Sunday 22 August 2021

The Philadelphia Diaries: Menu United

Dear Diary 

I have tried several times to keep you but have failed miserably. My heartfelt apologies! As a peace offering, this is going to be my most sincere effort…so let’s start over, shall we?

 

                                                                                                                        August 21, 2021

Hola!

I’ve been in US of A for more than three weeks now and, honestly, I have been having a great time :D! I will be here for a year and in you I shall jot down- new things, fun things, not-so-fun things, strange things, bad things and everything that I find interesting and unique so that I never forget these 365 days. Let me forewarn you, I won’t write every day, don’t get your hopes up, you know me, and I am here to work, study and learn…but I will, from time to time.
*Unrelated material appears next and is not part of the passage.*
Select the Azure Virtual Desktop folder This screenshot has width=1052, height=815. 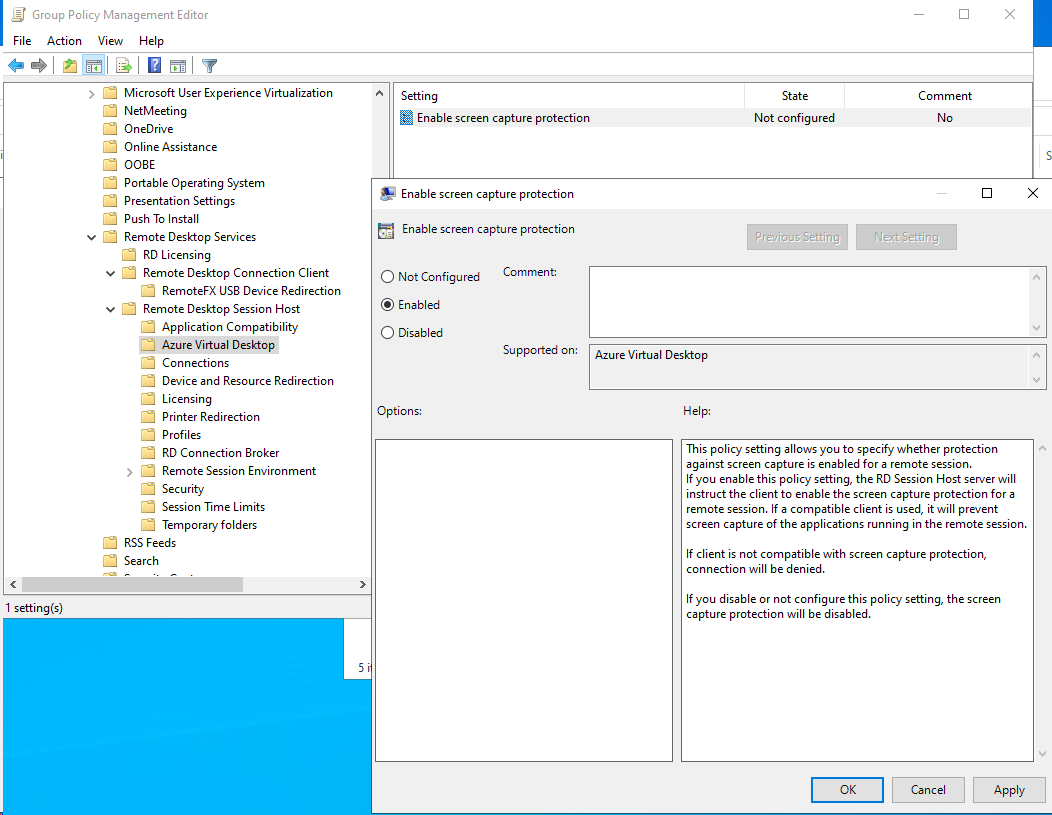(x=218, y=345)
Everyone I have met have been warm and friendly and it’s a beautiful weather here. I’ve been to New Jersey, New York and Philadelphia and each place is unique. But I shall come to that another day…today, it’s all about food! From the time that I knew I was going to come for the fellowship, I was mentally preparing myself that I will have to cook. I actually started watching people cook while at home, for the first time, with interest. I transferred all my PayTm balance to my mother. I deleted Swiggy and Zomato once I landed here. And before moving into the hostel at Philly, I bought several ingredients to cook. I arranged everything very neatly here on the kitchen shelf and my family was quite proud of me. But alas, all my good intentions are yet to be executed! 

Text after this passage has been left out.